Hepatitis C virus (HCV) infection causes chronic hepatitis and hepatocellular carcinoma. Current anti-HCV therapies are based on interferon therapy, which is insufficiently effective. microRNAs (miRNAs) are non-coding RNAs that regulate gene expression, and they have recently been shown to play an important role in viral replication. An algorithm-based search for miRNAs that target the HCV genome yielded one miRNA, miR-199a, with a sequence similar to the HCV genome that is conserved among HCV genotypes.
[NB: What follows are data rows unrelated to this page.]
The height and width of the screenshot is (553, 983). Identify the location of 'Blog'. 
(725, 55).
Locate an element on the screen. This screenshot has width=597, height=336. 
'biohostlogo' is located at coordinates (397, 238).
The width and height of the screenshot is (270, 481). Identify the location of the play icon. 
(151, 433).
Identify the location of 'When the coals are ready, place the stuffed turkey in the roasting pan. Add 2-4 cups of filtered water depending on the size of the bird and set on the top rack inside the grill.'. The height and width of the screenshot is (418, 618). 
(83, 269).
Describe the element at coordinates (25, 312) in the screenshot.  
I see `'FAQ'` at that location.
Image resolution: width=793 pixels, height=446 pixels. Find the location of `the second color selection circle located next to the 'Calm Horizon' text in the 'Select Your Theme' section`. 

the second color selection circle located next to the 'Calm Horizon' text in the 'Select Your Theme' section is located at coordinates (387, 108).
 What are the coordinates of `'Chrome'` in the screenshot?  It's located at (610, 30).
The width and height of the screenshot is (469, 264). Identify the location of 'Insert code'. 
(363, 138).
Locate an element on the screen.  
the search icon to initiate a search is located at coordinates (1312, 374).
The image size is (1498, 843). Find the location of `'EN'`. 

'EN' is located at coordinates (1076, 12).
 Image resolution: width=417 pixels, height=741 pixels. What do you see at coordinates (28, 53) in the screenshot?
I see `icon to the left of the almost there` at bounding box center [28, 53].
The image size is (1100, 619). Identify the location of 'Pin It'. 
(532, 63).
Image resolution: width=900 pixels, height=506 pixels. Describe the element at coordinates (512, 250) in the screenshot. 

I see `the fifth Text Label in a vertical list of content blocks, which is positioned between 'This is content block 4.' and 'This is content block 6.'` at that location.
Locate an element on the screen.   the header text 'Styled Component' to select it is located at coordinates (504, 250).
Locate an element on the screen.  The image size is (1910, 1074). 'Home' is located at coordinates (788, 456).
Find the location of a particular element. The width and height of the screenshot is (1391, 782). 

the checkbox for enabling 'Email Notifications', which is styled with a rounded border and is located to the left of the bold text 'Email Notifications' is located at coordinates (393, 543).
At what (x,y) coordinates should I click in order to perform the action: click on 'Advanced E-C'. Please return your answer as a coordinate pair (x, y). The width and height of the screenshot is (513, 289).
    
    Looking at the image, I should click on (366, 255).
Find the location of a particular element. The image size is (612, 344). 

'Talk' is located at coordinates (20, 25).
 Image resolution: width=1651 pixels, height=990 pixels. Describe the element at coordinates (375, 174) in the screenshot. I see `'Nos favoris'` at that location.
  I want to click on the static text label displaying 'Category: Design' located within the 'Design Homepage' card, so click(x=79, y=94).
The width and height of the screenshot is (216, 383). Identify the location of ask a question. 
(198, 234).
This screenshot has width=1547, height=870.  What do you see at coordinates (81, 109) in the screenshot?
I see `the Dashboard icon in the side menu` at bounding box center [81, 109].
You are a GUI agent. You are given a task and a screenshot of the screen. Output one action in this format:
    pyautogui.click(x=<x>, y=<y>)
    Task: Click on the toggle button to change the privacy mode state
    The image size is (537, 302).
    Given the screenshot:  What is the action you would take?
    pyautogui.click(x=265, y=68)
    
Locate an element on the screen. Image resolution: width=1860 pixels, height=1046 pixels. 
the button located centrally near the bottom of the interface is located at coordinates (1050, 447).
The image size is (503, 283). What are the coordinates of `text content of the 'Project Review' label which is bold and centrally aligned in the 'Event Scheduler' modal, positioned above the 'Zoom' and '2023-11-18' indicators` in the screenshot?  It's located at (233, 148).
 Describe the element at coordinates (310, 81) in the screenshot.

Over expression of miR-199a inhibited HCV genome replication in two cells bearing replicons (replicon cell) HCV-1b or -2a, however, miRNA inhibition by specific antisense oligonucleotide (ASO) accelerated viral replication. Prior transfection of immortalized hepatocytes which were infected with serum of HCV genotype 1b and 2a-infected patients, with miR-199a reduced HCV RNA replication activity. Mutation in the miR-199a target site in the replicon reduced the effect of the miR-199a. HCV replicon RNA is accumulated to the RNA-induced silencing complex (RISC) when miR-199a was over-expressed to the replicon cell. This antiviral effect by miR-199a was independent of the interferon pathway. The results of this study suggest that miR-199a directly regulates HCV replication and may serve as a novel antiviral therapy.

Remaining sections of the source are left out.